Maxence Camelin

Maxence Camelin

Pendant le festival

CONCERT - Lundi 7 août, 10h30, Eglise

MaxenceCamelin, Max, Petit Max, Maxounet, Papounet, Francisse Cabrette, Michel Saindoux, Georges Michel, Pépé Roni… Mais qui est-il vraiment ?

Ayant vécu en Egypte les cinq premières années de sa vie, les timbres des mizmars (hautbois égyptiens) et des arghûls (cornemuses primitives sans poche) des Musiciens du Nil, lui ont laissé des empreintes sonores indélébiles, réveillées plus tard par les cornemuses et hautbois populaires. De quoi faire de lui un timbré du timbre. Il y avait aussi une cassette de Fela Anikulapo Kuti, écoutée en boucle, et plus tard vers l’âge de douze ans, John Coltrane, qui fût une révélation. Le saxophone s’est imposé alors, laissant le piano qui l’avait accompagné jusque là.

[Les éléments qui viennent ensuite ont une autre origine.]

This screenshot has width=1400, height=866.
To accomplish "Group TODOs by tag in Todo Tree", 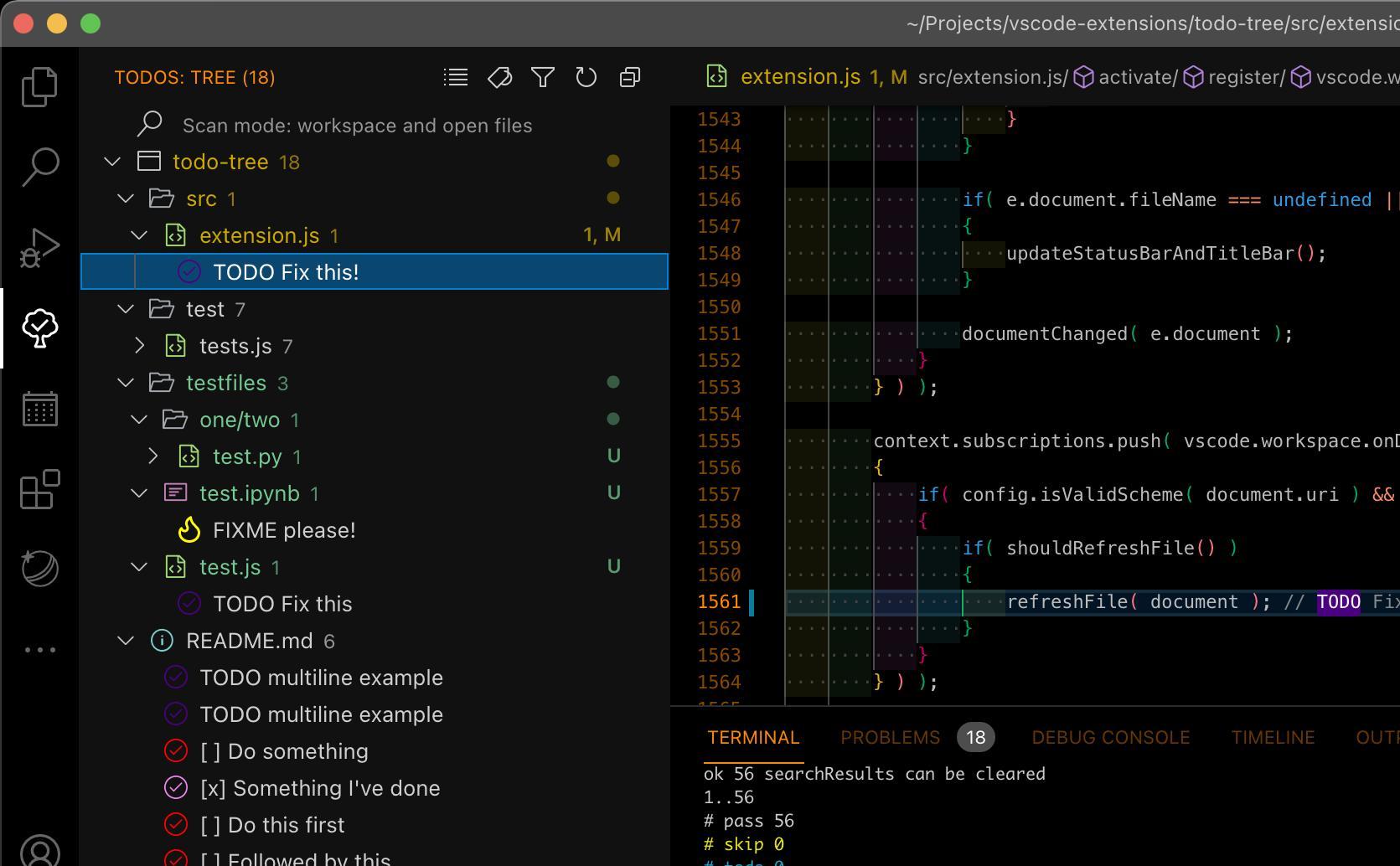I will pyautogui.click(x=500, y=76).
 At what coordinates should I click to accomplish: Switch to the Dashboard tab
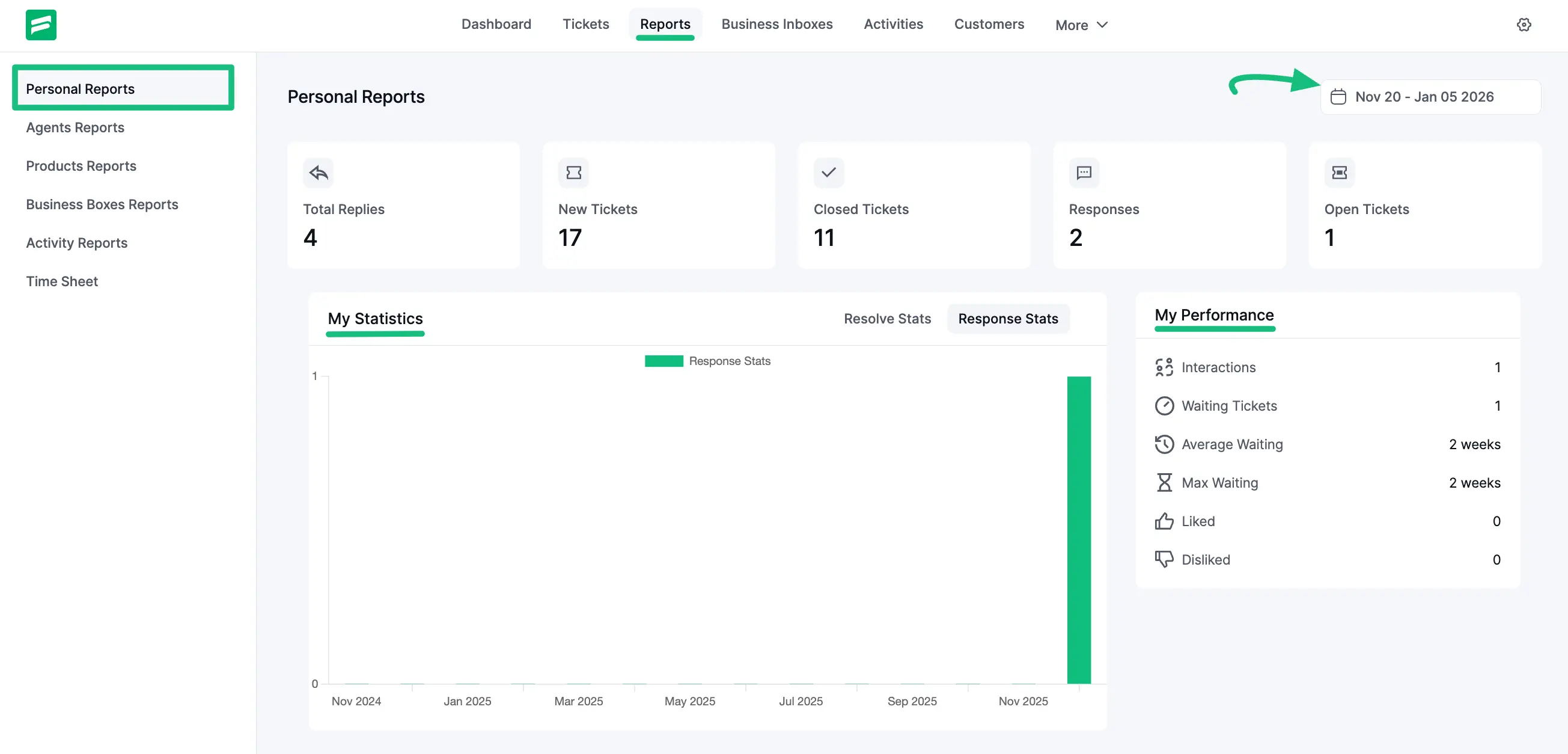tap(496, 24)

Un cheminement musical très diversifié : jazz, musique des Balkans, funk, musique concrète, rock alternatif et progressif, chanson française, hip-hop, musiques de films, musique mandingue, musique médiévale et Renaissance, musiques traditionnelles d’Occitanie, du Centre-France, d’Alsace, de Bretagne, d’Espagne, d’Italie, Bulgarie, Suède, Grèce… Il vit de la musique depuis 2009 avec différentes formations durables et éphémères (Tripoux, Total Ferum, DuoBois, La Petite Flambe, la Vespa Cougourdon Ourchestra, Attentat Fanfare, Branca bodegaires, Iridium, la Horde des hautbois… ). Il s’est spécialisé dans les cornemuses et hautbois populaires occitans, qu’il enseigne au Centre Occitan des Musiques et Danses Traditionnelles de Toulouse.